Kejumudan dan perbedaan visi internal ini membuat pertemuan-pertemuan KBUI banyak – terlalu banyak – diwarnai perdebatan. Pengambilan keputusan menjadi panjang dan sulit, bahkan saling mementahkan terjadi. Sekitar pertengahan April, sebuah rencana aksi jadi maju-mundur. Keputusannya, aksi tidak jadi, dan itu baru diputuskan saat-saat akhir. Saya sendiri lupa penyebabnya apa waktu itu.
Itu membuat beberapa teman di FEUI kecewa. Teman-teman FEUI sendiri bisa dikatakan tidak ada yang setuju dengan aliran radikal (kecuali mungkin Benneduict Dwi Prasetyo alias Bene). Kami sepakat kalau saat itu kami mencoba setting yang radikal dengan kondisi massa UI, itu adalah bunuh diri. Tapi kawan-kawan FEUI juga gemas dengan pengambilan keputusan di Posko KBUI. Suatu malam, Rizal dan beberapa orang lain meletakkan bayam mentah di depan tenda posko. Ini terinspirasi oleh Kikiek Sulistyo, dulu ungkapan untuk mengejek kelompok yang penakut adalah “Bayam loe…!”
Di pertemuan berikut, Eman – sesama Korfak – mengungkapkan kekecewaannya atas ‘insiden bayam.’ Saya menjawab Eman, “Tolong pahami… Itu adalah ekspresi yang benar-benar inisiatif Rizal mewakili perangkat aksi di FEUI. Ingat beberapa waktu lalu salah satu kesimpulan kita adalah mendorong insiatif dan ekspresi teman-teman di bawah… Meski saya merupakan perangkat KBUI, saya tidak bisa dan tidak akan menghalangi mereka naruh bayam di tenda…”
Saya tidak tahu apakah Eman bisa menerima.
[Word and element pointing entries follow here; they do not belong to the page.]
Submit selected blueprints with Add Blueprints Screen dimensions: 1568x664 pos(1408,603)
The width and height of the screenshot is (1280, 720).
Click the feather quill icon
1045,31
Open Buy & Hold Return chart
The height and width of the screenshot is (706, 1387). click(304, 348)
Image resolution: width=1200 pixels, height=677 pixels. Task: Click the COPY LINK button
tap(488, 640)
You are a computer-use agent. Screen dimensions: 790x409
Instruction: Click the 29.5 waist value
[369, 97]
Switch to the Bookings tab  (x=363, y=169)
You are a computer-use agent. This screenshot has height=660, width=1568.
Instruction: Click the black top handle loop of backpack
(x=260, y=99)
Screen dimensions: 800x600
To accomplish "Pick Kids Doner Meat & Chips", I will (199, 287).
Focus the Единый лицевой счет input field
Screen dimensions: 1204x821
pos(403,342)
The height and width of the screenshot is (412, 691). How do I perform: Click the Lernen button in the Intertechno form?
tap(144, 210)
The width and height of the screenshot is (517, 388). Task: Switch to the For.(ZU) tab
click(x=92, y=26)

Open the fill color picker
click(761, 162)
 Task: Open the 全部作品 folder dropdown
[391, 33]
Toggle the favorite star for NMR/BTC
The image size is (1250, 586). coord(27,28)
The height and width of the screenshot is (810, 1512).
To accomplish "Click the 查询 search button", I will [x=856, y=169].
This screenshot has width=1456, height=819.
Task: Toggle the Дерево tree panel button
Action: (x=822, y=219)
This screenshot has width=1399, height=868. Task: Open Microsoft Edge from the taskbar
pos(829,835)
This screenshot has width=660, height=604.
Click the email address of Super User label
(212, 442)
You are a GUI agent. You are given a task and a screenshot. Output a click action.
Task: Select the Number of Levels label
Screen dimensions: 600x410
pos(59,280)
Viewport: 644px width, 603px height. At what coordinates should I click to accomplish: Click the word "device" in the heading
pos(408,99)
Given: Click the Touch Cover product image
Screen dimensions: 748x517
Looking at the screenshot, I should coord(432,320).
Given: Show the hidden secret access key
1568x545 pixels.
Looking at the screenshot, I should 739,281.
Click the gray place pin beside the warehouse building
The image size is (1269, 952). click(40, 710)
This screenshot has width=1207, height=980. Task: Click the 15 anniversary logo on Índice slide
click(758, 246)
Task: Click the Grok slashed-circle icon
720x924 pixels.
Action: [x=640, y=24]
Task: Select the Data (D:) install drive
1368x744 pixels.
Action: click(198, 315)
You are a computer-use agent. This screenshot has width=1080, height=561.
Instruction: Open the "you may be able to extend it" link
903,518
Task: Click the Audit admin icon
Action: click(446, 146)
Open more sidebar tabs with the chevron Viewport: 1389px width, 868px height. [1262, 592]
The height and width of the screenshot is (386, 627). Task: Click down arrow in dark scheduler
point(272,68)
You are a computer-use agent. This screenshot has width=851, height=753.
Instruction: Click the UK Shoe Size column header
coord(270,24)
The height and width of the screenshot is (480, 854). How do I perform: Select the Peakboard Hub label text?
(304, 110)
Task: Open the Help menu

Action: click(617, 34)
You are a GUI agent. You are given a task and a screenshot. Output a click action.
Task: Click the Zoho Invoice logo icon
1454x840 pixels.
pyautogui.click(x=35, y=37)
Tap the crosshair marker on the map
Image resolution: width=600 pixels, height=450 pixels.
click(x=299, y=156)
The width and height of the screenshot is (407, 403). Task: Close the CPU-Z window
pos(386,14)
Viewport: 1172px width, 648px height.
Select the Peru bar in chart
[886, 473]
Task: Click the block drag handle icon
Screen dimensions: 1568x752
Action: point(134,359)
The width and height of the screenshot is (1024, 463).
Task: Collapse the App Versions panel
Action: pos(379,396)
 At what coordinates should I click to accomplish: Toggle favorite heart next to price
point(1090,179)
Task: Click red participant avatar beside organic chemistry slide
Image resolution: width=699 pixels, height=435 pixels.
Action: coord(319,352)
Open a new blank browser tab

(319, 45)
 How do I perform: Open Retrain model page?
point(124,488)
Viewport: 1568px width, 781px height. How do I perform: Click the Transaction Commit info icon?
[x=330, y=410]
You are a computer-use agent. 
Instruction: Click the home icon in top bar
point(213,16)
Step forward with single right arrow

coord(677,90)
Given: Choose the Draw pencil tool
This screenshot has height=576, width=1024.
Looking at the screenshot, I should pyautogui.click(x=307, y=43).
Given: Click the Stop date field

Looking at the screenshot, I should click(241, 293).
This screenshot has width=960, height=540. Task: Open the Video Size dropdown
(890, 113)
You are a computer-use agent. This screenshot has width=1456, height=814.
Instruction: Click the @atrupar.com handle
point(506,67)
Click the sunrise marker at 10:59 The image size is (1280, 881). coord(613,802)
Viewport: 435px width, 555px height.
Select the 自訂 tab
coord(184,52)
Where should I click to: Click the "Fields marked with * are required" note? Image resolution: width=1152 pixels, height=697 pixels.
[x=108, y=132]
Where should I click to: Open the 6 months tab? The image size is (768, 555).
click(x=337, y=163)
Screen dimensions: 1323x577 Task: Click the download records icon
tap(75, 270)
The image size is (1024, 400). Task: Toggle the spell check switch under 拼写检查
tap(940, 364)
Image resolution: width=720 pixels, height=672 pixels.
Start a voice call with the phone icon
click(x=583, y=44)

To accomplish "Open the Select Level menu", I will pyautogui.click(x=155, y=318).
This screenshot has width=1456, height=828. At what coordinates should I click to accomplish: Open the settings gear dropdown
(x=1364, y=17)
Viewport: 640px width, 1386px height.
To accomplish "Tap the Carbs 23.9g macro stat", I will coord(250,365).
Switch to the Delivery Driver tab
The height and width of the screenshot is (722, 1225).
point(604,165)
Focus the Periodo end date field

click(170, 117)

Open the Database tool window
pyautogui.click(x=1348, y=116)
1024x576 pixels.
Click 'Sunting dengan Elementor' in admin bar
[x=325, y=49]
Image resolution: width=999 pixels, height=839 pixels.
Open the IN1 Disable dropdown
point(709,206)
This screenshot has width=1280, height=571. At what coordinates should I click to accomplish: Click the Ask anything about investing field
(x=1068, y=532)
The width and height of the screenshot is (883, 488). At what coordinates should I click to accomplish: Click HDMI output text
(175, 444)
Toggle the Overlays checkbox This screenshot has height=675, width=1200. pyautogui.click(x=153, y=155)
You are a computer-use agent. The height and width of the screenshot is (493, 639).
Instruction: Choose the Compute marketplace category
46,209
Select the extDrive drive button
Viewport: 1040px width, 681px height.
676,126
Kelihatannya bisa, moga-moga. Yang jelas hubungan saya dan Eman sendiri di waktu-waktu berikutnya tidak pernah mengalami masalah.
Tapi di FEUI sendiri, saya dan teman-teman juga menghadapi tantangan bagaimana menghindari massa mengalami demoralisasi. Satu hal yang waktu itu kami anggap perlu dilakukan adalah memberikan pemahaman pada teman-teman lain, mengapa kita melakukan demonstrasi. Kira-kira ke mana arah ini semua. Kenapa kita menuntut Suharto turun, dan tidak memberikan kesempatan ia melakukan reformasi. Ada kekuatiran, yang cukup beralasan, atas kesenjangan antara ‘elit demonstran kampus’ dengan massa kebanyakan. Satu-dua kali aksi, mereka ikut karena ini sebuah pengalaman baru. Tapi kalau kesenjangan ini terus ada, maka aksi mahasiswa hanya akan menjadi aksi para elit mahasiswa.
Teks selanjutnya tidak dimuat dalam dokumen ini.